American entrepreneur and investor

Robert A. Muh (born January 7, 1938) is an American entrepreneur, investor, economist and philanthropist. He is a board member of Sutter Securities Incorporated, an investment firm in San Francisco, California.

== Early life and career ==
Muh was born on January 7, 1938, and raised on Long Island to immigrant Jewish parents from Germany and Austria. He attended the Massachusetts Institute of Technology (MIT) where he earned a S.B. in Management in 1959. He then went to Columbia University where he earned an MBA and a Master of Philosophy degree in finance. While he was teaching finance at Columbia Business School, he met Berit Spant, a student in operations research at Columbia University Graduate School of Business. They both went to work at McKinsey & Co. and were married in 1968. They have two daughters and three grandchildren.

== Business career ==
Muh served as a 2nd Lieutenant in the U.S. Army before beginning his business career as a management consultant at McKinsey & Co. from 1966 to 1969. He then left to become chairman of a New York Stock Exchange member firm, Newburger, Loeb & Co, Inc. In 1972, Muh joined Bear Stearns & Co. as head of the Los Angeles region corporate finance department. He became a general partner at Bear Stearns in 1982 and served as senior managing director of the San Francisco region from 1984 to 1987. He was President of Financial Services International Inc. from 1987 to 1992. In 1992, Muh co-founded Sutter Securities, Inc., a full-service investment-banking firm headquartered in San Francisco. He served as CEO of Sutter Securities and was president until 2020.

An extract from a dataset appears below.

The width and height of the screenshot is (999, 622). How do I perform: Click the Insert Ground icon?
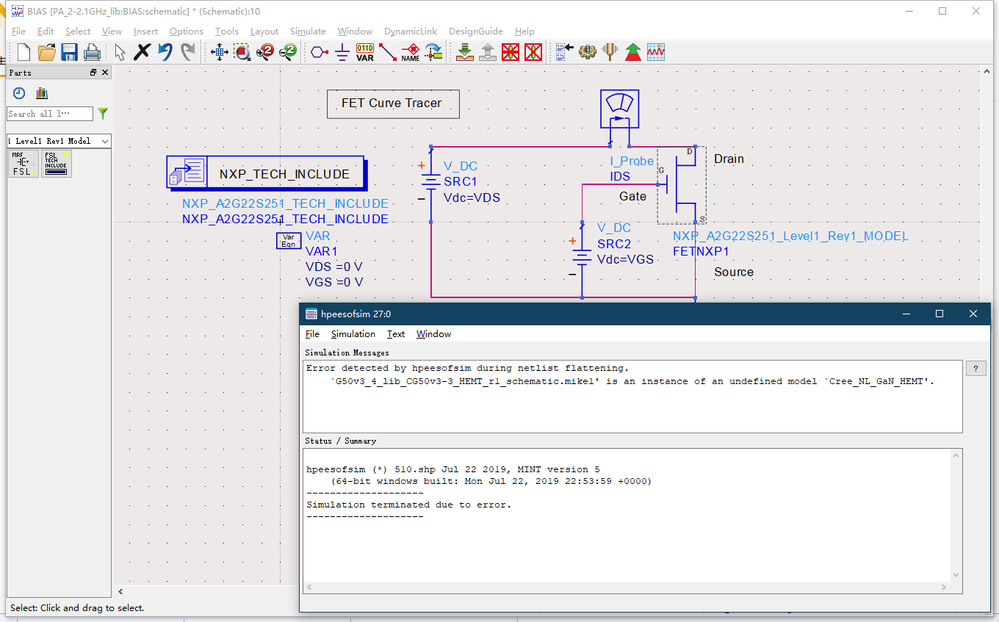[342, 52]
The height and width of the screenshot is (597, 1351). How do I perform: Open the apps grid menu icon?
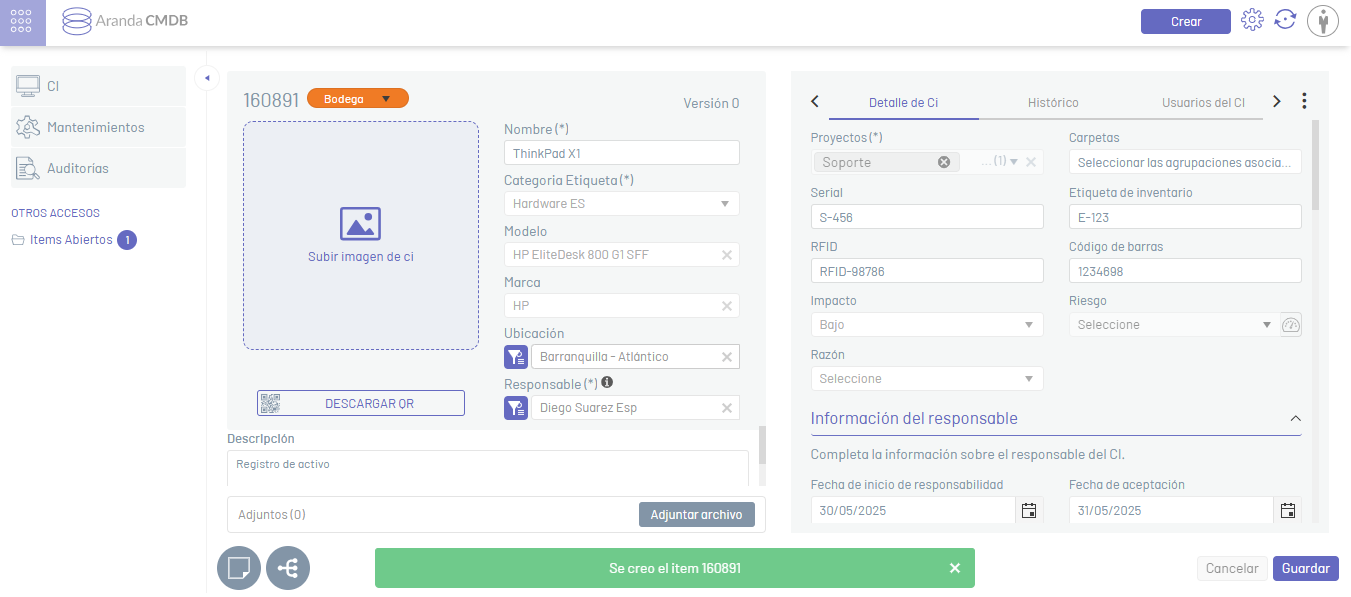point(22,22)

Muh is the former chair of the Financial Industry Regulatory Authority (FINRA) District Committee for Northern California, Northern Nevada and Hawaii; FINRA is the successor to the NASD and is the largest independent regulator for all securities firms doing business in the United States; he served as Chairman of the FINRA Small Firm Advisory Board and he was the Vice Chair of the National Association of Independent Broker/Dealers (NAIBD). In September 2016, Muh was elected to a three-year term on the FINRA Board of Governors.

He has taught as an Adjunct Assistant Professor at Columbia Business School and is a former adjunct professor at the University of San Francisco School of Law. Muh has served as a director of multiple companies including Sizzler International Inc., DayRunner, Inc., SOLA International Inc., Far West Financial, World Wide Restaurants, Dollar Rent-A-Car and Koo Koo Roo, Inc.

==Philanthropy and other interests==
Muh has founded and endowed the MIT Robert A. Muh Alumni Award in the Humanities, Arts, and Social Sciences to honor MIT graduates for significant achievements in humanities, arts, and social sciences fields. Winners of the Robert A. Muh Award have included former Secretary of State George Shultz, President of Northeastern University Joseph Aoun, Former Kennedy Center President Michael Kaiser cellist Carlos Prieto and Nobel laureate in Economics Robert C. Merton. He maintains a significant involvement with his alma mater, the Massachusetts Institute of Technology (MIT). He holds the distinguished position of Life Member Emeritus within the MIT Corporation and has previously served as the Chair of the Humanities Visiting Committee, and he has served on several of the school's visiting committees including the Sloan School. In 1989, he also established the Muh Family UROP Fund for MIT's Undergraduate Research Opportunities Program "to support research by promising undergraduates in management, economics, or political science".

Muh has served as a trustee and chairman of the Board of the Culinary Institute of America where he has served as co-chair of the school's investment committee, and Muh and his wife helped to establish a New Works Fund at the San Francisco Ballet. Muh served as a trustee and Vice Chair of the Napa Valley Opera House in Napa, CA and the Muhs were major supporters of the Opera House. Muh produced a musical tribute to composer Harry Warren and he has narrated Copland's Lincoln Portrait with the Boston Pops at Symphony Hall in Boston. Muh has been a partner in KMW Farms for more than 40 years. KMW Farms was the breeder of Pine Chip, a trotter that won the Breeders Crown and set the world record for the mile in 1994. The Muhs are also the founders of the Atlas Peak Foundation in support of education and the arts.